Time marches on. Three decades of it. Technology changes. Hearing changes. Money changes. What used to be expensive is now middle of the road. To replace these with something that sounds as good as they did will be expensive by the new standards. (But I'm allowed to buy a new toy every thirty years.) So one must do some research.

Being a boy from the land of Tech Hi-Fi and Tweeter Etc., I know who is the audience for the class of speakers that I'm looking for: The Young Technoids. Young guys, single guys or only recently married, guys with good techno jobs and too much disposable income and the will to indulge themselves.

So I approach one of the target audience. "I need some advice, and I know that you have the information I need.

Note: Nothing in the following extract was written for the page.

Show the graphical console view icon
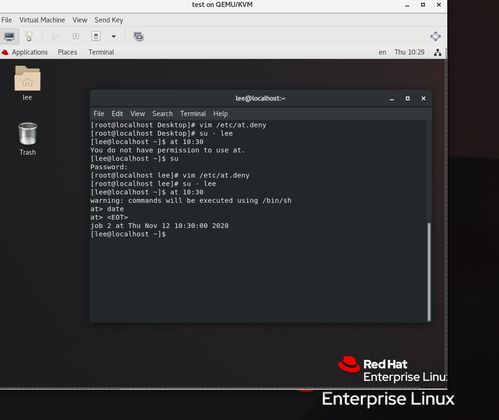Image resolution: width=499 pixels, height=420 pixels. pos(9,36)
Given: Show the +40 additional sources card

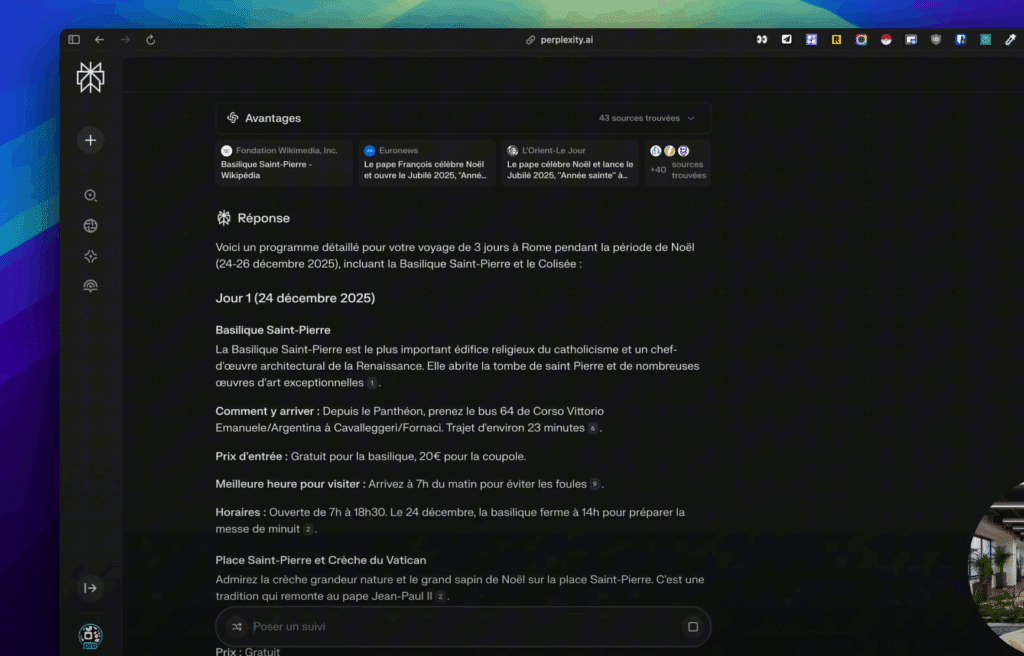Looking at the screenshot, I should (x=677, y=163).
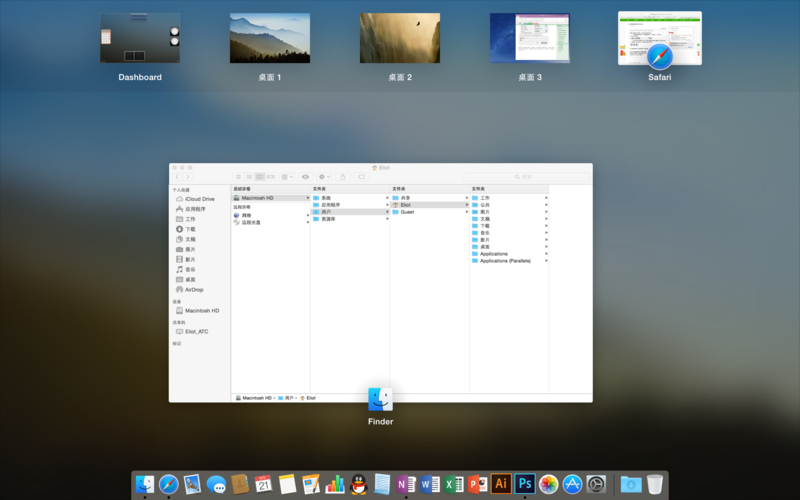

You are a young guy, single or only recently married, with a techno job and too much disposable income. From all this data, I conclude that you must have an elaborate stereo system."

The first guy is a bust. He had had a big stereo in college, but too much Metallica ruined the amp, the speakers, and his ears. His current ones he built himself, and he thinks they're crummy. The second guy claims to have a tin ear and cheap speakers. But his dad has good ones. The third guy, nah, he just doesn't believe in spending a lot on such things. Criminy! What is the world coming to? Have I moved to Texas or to some other planet? This line of investigation is a bust.

Okay, check the stores. This is a college town; there must be some high-end stereo shops here. We listen around. As we pull up to like the third one, Ms. T. observes that we are, um, the odd couple in this expedition. All the other shoppers are young guys, as predicted by my earlier logic, in ones or twos. And my car, a new Bonneville, is almost an old family sedan compared with the testosteronemobiles parked alongside.

We're still looking. Ms. T. suggests that, since the techies seem to be too tight with a buck, I should ask the guys in marketing. They will spend much more freely, and they're much more concerned with having the best, or at least the most expensive. Always the clever girl.